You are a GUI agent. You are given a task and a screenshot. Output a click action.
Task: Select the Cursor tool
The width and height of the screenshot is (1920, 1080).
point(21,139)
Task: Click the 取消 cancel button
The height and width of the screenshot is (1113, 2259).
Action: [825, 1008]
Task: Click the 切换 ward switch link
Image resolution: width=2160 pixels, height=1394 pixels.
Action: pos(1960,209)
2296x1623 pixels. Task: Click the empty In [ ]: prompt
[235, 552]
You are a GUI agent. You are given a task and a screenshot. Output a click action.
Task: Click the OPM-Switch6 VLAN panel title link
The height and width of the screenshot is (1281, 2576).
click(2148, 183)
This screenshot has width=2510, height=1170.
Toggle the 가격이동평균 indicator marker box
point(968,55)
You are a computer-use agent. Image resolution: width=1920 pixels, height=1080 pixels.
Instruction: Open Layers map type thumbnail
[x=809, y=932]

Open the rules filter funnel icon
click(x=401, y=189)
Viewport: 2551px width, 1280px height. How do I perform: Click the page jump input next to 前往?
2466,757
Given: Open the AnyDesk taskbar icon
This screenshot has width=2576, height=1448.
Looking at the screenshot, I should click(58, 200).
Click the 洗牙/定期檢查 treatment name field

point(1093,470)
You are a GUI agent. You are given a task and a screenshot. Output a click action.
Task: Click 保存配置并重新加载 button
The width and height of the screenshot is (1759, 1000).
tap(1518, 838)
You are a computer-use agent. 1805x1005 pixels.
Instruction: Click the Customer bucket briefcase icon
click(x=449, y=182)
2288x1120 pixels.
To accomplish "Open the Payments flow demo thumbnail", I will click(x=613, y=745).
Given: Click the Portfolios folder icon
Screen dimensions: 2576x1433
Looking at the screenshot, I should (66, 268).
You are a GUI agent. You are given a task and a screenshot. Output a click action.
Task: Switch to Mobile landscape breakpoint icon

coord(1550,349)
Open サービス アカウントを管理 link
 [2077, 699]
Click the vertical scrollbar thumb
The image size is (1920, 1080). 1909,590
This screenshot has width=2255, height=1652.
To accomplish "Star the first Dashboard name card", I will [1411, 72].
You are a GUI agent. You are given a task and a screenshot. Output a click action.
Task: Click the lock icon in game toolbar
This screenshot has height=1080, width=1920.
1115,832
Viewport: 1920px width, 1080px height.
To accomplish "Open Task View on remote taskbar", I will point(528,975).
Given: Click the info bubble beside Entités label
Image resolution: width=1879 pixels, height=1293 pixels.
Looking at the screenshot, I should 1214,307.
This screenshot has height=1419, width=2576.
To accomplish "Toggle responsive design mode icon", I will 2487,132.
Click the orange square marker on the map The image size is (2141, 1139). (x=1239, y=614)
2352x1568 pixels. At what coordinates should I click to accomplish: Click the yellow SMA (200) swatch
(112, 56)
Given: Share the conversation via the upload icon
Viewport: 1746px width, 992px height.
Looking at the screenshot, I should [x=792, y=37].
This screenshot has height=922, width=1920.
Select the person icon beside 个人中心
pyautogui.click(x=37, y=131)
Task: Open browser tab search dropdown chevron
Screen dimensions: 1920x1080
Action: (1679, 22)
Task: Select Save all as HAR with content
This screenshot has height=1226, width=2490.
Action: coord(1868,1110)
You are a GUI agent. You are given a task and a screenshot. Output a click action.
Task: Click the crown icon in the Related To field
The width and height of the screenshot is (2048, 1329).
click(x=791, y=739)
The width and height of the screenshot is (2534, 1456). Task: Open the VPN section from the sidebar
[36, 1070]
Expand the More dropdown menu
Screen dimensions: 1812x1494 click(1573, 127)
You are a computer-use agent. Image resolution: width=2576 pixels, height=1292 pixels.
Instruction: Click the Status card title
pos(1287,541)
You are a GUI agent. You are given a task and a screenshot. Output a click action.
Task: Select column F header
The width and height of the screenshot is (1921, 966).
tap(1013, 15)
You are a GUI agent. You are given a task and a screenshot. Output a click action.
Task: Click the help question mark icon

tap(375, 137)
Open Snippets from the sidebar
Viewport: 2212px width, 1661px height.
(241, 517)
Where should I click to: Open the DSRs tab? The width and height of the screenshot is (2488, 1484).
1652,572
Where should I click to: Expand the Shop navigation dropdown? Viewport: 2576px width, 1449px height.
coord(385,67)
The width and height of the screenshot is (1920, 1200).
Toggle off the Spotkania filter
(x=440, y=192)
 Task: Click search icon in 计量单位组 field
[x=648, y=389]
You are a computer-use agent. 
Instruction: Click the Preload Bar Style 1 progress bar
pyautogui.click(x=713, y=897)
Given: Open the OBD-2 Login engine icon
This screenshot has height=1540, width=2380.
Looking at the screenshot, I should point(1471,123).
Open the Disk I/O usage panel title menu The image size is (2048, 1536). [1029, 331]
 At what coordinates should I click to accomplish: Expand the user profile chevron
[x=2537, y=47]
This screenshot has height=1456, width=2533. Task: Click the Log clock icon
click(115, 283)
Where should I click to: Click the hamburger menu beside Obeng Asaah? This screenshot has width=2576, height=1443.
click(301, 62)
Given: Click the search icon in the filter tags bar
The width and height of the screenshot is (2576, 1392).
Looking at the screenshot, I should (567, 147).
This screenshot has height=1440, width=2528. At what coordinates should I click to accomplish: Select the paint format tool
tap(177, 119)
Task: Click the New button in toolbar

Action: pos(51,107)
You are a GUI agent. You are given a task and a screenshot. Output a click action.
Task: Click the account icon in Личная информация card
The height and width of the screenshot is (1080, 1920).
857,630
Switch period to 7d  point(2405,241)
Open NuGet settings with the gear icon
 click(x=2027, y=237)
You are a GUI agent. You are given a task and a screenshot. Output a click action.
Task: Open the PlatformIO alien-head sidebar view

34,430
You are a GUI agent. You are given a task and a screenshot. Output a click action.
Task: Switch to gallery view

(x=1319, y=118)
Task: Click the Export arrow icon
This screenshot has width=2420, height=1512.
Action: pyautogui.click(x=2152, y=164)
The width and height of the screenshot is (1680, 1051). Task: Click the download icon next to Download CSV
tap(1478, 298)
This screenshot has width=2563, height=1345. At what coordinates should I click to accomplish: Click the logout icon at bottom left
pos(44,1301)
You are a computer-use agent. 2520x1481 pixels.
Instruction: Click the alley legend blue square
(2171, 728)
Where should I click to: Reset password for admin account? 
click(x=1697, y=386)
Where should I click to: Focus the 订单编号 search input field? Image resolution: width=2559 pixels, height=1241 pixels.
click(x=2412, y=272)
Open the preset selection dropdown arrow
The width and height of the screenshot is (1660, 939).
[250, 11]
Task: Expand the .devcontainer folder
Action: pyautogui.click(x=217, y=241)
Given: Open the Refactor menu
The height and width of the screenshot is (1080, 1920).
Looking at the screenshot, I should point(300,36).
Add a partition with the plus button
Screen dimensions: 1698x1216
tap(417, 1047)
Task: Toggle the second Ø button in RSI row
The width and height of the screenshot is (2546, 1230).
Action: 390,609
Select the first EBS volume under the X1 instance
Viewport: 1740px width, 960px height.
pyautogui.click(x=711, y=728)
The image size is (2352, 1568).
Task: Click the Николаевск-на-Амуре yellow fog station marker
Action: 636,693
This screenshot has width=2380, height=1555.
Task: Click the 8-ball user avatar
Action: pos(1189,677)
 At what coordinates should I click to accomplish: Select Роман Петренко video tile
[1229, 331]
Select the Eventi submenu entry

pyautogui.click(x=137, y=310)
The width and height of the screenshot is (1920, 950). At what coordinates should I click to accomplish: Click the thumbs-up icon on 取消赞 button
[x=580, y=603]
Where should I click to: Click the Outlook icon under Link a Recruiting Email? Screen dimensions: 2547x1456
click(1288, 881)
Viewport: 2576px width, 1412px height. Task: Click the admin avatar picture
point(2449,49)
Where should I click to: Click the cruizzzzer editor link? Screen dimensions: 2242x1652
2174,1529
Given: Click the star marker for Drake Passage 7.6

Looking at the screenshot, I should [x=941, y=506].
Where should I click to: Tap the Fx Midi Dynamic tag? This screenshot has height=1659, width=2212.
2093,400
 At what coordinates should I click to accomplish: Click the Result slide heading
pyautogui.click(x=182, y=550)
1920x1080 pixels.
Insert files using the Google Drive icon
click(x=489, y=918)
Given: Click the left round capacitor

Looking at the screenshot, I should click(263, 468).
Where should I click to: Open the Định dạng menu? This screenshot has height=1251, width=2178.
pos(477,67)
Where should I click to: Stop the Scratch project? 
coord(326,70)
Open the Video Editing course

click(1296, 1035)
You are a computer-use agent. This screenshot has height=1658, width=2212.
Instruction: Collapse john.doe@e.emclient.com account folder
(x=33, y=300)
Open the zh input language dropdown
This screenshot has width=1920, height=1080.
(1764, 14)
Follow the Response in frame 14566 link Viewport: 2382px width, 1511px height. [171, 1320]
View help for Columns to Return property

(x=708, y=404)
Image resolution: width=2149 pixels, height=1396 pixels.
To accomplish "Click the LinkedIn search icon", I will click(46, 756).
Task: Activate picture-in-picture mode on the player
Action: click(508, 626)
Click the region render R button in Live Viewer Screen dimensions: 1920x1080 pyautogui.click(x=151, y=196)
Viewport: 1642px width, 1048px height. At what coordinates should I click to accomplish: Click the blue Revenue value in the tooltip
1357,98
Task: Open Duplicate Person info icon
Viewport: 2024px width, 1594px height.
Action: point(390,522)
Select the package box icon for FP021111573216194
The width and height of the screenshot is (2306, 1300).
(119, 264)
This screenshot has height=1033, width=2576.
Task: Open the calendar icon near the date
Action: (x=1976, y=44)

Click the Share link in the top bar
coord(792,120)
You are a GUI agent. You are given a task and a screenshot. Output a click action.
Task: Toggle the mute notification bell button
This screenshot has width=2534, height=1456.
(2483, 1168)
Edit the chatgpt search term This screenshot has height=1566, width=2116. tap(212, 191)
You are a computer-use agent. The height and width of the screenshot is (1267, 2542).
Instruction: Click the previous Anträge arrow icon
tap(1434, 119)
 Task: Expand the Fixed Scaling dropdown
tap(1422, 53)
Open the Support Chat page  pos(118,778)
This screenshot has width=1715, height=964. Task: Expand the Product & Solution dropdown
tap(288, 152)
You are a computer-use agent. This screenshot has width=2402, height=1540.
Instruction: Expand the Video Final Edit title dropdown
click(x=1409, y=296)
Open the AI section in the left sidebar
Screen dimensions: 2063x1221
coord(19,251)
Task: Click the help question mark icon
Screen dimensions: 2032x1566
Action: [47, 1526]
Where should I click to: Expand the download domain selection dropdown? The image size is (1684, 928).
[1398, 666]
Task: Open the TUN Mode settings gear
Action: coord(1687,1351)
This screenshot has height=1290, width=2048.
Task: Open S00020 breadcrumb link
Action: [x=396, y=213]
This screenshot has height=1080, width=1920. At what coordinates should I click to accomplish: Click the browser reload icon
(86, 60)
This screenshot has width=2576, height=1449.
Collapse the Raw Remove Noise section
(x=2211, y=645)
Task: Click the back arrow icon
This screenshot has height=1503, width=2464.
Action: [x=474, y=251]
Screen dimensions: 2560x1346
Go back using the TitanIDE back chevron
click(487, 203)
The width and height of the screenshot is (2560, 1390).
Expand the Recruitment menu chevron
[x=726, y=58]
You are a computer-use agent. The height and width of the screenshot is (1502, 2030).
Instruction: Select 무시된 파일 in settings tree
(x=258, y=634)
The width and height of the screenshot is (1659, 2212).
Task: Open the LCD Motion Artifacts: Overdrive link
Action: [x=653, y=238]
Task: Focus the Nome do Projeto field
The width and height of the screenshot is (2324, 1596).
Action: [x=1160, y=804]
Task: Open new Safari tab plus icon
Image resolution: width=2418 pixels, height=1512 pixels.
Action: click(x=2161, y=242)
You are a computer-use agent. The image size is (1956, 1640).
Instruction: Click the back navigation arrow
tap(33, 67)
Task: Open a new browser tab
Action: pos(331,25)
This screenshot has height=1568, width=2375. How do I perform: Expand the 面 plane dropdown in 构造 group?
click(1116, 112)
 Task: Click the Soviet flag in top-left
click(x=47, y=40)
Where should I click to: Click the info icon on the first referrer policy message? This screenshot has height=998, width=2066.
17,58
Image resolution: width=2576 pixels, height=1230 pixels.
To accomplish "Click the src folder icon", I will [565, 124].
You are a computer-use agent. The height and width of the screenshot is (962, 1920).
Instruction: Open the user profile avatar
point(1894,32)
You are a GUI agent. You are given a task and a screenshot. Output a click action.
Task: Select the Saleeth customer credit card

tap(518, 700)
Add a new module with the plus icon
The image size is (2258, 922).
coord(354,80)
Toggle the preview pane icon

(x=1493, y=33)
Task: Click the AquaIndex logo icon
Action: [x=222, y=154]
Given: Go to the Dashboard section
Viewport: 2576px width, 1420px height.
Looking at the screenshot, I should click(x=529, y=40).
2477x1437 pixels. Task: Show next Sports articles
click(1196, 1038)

- [Exercise]: The answer must be a verbatim transcription of the entries above, from the first line through the line that contains "Task: Click the 取消 cancel button", and nothing more.

- [Solution to this exercise]:
You are a GUI agent. You are given a task and a screenshot. Output a click action.
Task: Select the Cursor tool
The width and height of the screenshot is (1920, 1080).
point(21,139)
Task: Click the 取消 cancel button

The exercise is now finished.